*TO BE DONE*.
Retype the lines in these rows word for word, leaving nothing out.

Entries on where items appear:
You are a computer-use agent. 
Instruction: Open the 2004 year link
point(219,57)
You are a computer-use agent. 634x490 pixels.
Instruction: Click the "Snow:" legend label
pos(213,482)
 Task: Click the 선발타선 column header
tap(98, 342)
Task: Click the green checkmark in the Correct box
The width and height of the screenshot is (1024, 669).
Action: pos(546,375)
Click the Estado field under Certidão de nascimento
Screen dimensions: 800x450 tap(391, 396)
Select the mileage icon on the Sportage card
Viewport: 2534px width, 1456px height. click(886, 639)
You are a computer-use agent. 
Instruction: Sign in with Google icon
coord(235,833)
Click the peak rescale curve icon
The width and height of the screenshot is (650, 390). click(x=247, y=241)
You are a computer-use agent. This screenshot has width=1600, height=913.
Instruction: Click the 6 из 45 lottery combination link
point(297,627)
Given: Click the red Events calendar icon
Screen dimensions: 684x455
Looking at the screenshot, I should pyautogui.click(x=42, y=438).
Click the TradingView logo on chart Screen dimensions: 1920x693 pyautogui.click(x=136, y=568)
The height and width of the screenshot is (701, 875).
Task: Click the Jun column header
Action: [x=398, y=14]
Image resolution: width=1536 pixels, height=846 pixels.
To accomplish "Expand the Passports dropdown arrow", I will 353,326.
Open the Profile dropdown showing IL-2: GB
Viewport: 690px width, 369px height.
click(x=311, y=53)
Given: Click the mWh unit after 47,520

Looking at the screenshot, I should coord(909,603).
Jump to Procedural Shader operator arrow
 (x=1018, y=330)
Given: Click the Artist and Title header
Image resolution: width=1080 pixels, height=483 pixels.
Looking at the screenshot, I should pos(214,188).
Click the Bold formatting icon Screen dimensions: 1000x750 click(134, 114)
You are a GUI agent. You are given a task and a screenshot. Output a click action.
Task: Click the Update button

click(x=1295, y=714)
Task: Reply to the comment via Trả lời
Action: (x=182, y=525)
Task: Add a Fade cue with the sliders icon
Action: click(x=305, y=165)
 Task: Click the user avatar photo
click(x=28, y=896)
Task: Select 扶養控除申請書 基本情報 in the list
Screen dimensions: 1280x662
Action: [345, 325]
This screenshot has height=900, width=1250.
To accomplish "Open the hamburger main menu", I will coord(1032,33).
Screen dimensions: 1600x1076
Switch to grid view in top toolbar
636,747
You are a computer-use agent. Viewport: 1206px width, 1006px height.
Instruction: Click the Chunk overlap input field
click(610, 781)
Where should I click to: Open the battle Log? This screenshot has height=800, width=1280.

*RESPONSE FOR THIS EXERCISE*.
You are a computer-use agent. 
Instruction: Open the 2004 year link
point(219,57)
You are a computer-use agent. 634x490 pixels.
Instruction: Click the "Snow:" legend label
pos(213,482)
 Task: Click the 선발타선 column header
tap(98, 342)
Task: Click the green checkmark in the Correct box
The width and height of the screenshot is (1024, 669).
Action: pos(546,375)
Click the Estado field under Certidão de nascimento
Screen dimensions: 800x450 tap(391, 396)
Select the mileage icon on the Sportage card
Viewport: 2534px width, 1456px height. click(886, 639)
You are a computer-use agent. 
Instruction: Sign in with Google icon
coord(235,833)
Click the peak rescale curve icon
The width and height of the screenshot is (650, 390). click(x=247, y=241)
You are a computer-use agent. This screenshot has width=1600, height=913.
Instruction: Click the 6 из 45 lottery combination link
point(297,627)
Given: Click the red Events calendar icon
Screen dimensions: 684x455
Looking at the screenshot, I should pyautogui.click(x=42, y=438).
Click the TradingView logo on chart Screen dimensions: 1920x693 pyautogui.click(x=136, y=568)
The height and width of the screenshot is (701, 875).
Task: Click the Jun column header
Action: [x=398, y=14]
Image resolution: width=1536 pixels, height=846 pixels.
To accomplish "Expand the Passports dropdown arrow", I will 353,326.
Open the Profile dropdown showing IL-2: GB
Viewport: 690px width, 369px height.
click(x=311, y=53)
Given: Click the mWh unit after 47,520

Looking at the screenshot, I should coord(909,603).
Jump to Procedural Shader operator arrow
 (x=1018, y=330)
Given: Click the Artist and Title header
Image resolution: width=1080 pixels, height=483 pixels.
Looking at the screenshot, I should pos(214,188).
Click the Bold formatting icon Screen dimensions: 1000x750 click(134, 114)
You are a GUI agent. You are given a task and a screenshot. Output a click action.
Task: Click the Update button

click(x=1295, y=714)
Task: Reply to the comment via Trả lời
Action: (x=182, y=525)
Task: Add a Fade cue with the sliders icon
Action: click(x=305, y=165)
 Task: Click the user avatar photo
click(x=28, y=896)
Task: Select 扶養控除申請書 基本情報 in the list
Screen dimensions: 1280x662
Action: [345, 325]
This screenshot has height=900, width=1250.
To accomplish "Open the hamburger main menu", I will coord(1032,33).
Screen dimensions: 1600x1076
Switch to grid view in top toolbar
636,747
You are a computer-use agent. Viewport: 1206px width, 1006px height.
Instruction: Click the Chunk overlap input field
click(610, 781)
Where should I click to: Open the battle Log? This screenshot has height=800, width=1280.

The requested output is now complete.